Re: Lack of cached bitmap causing degraded performance and occasional hangs

Corey Hickey <bugfood-ml@xxxxxxxxxx> · Wed, 20 Feb 2008 13:35:11 -0800

Jeff Mahoney wrote:
> Corey Hickey wrote:
>> Hello,
> 
>> Every once in a while one of the hard drives in my RAID-0 array starts
>> buzzing: seeking rapidly and regularly such that it provides a
>> continuous tone. The tone is continuous for 0.5-2 seconds before
>> changing frequency; the sound goes through many such steps over the
>> course of 5-30 seconds. Meanwhile, my computer is effectively unusable:
>> programs are starved for I/O, terminals hang, and sometimes X becomes
>> unresponsive--I can't even move the mouse pointer.
> 
>> This drove me nuts for a while until I figured out the problem:
>> reiserfs' bitmap data keeps falling out of the kernel's page cache, and
>> re-reading the bitmap is very slow.
> 
>> Dropping the page cache instantly triggers the same behavior.
> 
>> # echo 1 > /proc/sys/vm/drop_caches
>> # dd if=/dev/zero of=file bs=1M count=1024
> 
>> It's quite common for writing a gigabyte to consist of 30 seconds of
>> reading bitmap data followed by 7 seconds of writing. Sometimes writing
>> a single byte takes 15 seconds of reading and 0 seconds of writing. :)
> 
>> I did some tests this evening that appear to confirm my analysis. I
>> compiled two kernels: one from git immediately before this commit, and
>> one from after.
> 
>> http://git.kernel.org/?p=linux/kernel/git/torvalds/linux-2.6.git;a=commit;h=5065227b46235ec0131b383cc2f537069b55c6b6
> 
>> Before:
>> - filesystem takes a long time to mount (of course)
>> - no problems thereafter
> 
>> After:
>> - filesystem mounts pretty quickly
>> - the usual buzzing and such
> 
> 
>> I don't understand why this problem is biting me so badly--I have
>> several other reiserfs filesystems (on the same computer and on others)
>> and I can't make any trouble happen with them. Actually, I can always
>> force the bitmap data to be forgotten by dropping the page cache, but
>> re-reading it only takes an moment on every other reiserfs I have. For
>> example, when writing a 1GB file, my 185 GB single-disk filesystem reads
>> about 600 KB of bitmap data in 1 second; my 932 GB RAID-0 is likely to
>> read 15 MB in 30 seconds.
> 
> 
>> I tried gathering information about the bitmaps on the two filesystems
>> and how quickly they can be read.
> 
>> # echo 1 > /proc/sys/vm/drop_caches
>> # time debugreiserfs -m /dev/md0 | wc -l
>> (and the same thing for /dev/sda4)
> 
>> Meanwhile, I captured disk read info with dstat to see how many
>> kilobytes of data were read.
> 
>>                time      lines     kilobytes
>> /dev/md0     55.125s     14935       29496
>> /dev/sda4     9.524s      2987        6680
> 
>> The ratios of the above data are very close to each other and to the
>> ratio of the filesystem sizes:
> 
>> fs size:   932 / 185      = 5.038
>> time:      55.126 / 9.524 = 5.788
>> lines:     14935 / 2987   = 5.000
>> kilobytes: 29496 / 6680   = 4.416
> 
> That makes sense. The number of bitmaps is a function of the size of the
> file system. There is one bitmap per 128MB of disk, and they're spaced
> as-needed, so every 128MB.

I thought that might be the case. Thanks for clarifying.

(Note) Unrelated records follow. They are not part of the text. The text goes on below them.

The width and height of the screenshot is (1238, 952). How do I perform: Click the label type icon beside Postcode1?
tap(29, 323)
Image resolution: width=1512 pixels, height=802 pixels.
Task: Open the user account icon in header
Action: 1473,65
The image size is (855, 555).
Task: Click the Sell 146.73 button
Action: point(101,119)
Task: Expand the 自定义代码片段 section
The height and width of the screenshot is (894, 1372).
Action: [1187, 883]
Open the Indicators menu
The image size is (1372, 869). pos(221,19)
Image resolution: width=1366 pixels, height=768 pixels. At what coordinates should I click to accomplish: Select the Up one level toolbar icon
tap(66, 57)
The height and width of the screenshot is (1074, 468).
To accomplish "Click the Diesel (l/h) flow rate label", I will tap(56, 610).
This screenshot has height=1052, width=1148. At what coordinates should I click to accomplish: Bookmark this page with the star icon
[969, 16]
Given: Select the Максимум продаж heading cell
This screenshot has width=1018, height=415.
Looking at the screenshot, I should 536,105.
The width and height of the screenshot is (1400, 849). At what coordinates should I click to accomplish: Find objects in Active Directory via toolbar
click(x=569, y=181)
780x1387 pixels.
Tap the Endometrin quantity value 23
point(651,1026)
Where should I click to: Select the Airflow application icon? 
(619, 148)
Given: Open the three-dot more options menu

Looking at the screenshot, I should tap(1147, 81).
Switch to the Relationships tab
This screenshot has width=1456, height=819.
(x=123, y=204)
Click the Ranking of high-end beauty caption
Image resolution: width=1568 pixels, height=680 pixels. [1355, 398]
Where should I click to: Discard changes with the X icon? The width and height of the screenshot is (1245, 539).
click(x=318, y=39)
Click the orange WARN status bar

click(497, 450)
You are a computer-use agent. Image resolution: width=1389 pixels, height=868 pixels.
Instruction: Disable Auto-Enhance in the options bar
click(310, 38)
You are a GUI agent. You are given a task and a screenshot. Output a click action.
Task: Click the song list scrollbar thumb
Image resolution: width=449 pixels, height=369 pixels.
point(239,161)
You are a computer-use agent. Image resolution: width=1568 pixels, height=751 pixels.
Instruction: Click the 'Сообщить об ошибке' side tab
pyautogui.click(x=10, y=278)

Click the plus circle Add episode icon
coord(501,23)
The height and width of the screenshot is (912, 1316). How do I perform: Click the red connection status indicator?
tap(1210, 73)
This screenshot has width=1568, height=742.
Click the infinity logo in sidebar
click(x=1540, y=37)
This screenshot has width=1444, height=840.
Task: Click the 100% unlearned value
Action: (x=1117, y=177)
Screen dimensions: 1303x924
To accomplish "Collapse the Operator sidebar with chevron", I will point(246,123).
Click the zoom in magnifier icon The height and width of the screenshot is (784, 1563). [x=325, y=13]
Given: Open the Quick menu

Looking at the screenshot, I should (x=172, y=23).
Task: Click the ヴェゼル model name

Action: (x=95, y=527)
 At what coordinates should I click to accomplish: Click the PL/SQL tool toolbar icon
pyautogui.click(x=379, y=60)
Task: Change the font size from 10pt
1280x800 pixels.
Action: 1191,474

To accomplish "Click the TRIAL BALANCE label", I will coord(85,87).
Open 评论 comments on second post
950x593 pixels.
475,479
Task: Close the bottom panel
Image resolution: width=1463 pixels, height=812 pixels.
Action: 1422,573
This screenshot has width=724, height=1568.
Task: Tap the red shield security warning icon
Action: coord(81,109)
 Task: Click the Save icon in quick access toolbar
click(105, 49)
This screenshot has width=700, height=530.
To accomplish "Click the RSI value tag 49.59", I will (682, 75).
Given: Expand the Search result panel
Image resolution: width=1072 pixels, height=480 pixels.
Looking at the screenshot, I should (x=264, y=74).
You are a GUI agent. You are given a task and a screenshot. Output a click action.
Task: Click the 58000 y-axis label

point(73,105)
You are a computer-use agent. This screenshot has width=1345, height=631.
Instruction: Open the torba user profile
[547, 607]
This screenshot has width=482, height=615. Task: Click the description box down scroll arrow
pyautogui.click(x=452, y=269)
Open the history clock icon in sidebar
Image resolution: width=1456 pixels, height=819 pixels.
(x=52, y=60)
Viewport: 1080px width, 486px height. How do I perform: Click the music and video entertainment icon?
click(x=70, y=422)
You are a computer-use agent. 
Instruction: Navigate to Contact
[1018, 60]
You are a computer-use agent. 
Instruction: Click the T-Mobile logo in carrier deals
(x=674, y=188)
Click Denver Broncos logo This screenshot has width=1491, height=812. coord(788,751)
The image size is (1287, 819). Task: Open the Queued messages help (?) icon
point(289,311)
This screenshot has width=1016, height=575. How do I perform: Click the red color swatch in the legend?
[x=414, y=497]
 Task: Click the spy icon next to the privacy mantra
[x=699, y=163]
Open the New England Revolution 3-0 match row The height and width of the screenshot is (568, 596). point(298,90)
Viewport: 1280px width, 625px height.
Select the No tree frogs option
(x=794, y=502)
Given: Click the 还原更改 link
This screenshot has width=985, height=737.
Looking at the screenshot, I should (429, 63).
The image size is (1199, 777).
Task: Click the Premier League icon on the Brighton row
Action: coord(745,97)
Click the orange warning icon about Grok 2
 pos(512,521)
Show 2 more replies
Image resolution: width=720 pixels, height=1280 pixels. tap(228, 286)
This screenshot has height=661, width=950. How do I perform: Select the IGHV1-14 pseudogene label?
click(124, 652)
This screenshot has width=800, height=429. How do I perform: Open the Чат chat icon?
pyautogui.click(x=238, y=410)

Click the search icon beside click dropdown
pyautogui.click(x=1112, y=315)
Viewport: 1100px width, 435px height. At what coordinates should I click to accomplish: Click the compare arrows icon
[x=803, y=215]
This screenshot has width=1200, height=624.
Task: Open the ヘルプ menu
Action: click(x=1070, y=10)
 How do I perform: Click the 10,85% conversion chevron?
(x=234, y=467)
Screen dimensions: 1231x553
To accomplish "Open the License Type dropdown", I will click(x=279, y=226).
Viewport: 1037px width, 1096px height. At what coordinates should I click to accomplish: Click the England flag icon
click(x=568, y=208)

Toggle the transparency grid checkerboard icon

>> So, then, why does the larger filesystem have to read so much more
>> bitmap data before writing? As I mentioned before, /dev/md0 reads up to
>> 15 MB before writing, and /dev/sda4 reads only 600 KB.
> 
> It will only read until it can find the space available. How full are
> each of these file systems?

Well, I guess that would explain why so much is read.

/dev/sda4             185G  160G   25G  87% /nazgul
/dev/md0              932G  897G   35G  97% /oliphaunt

They're both pretty full, but it's quite likely that /dev/sda4 has a
large contiguous chunk of free space near the beginning. Most of that FS
is temporary storage for large files (many GB).

Unfortunately, I can't test cleaning out /dev/md0 right now--one of the
disks in my backup array started dying yesterday and I won't have a
replacement for a couple days.

I tried temporarily filling up /dev/sda4 to 98%, but I still wasn't able
to reproduce the problem there.

> It's certainly strange behavior. I have a 1.2 TB reiserfs file system
> that I can't duplicate this behavior with, even after dropping the
> caches. It's about 67% full, so finding free space is relatively easy.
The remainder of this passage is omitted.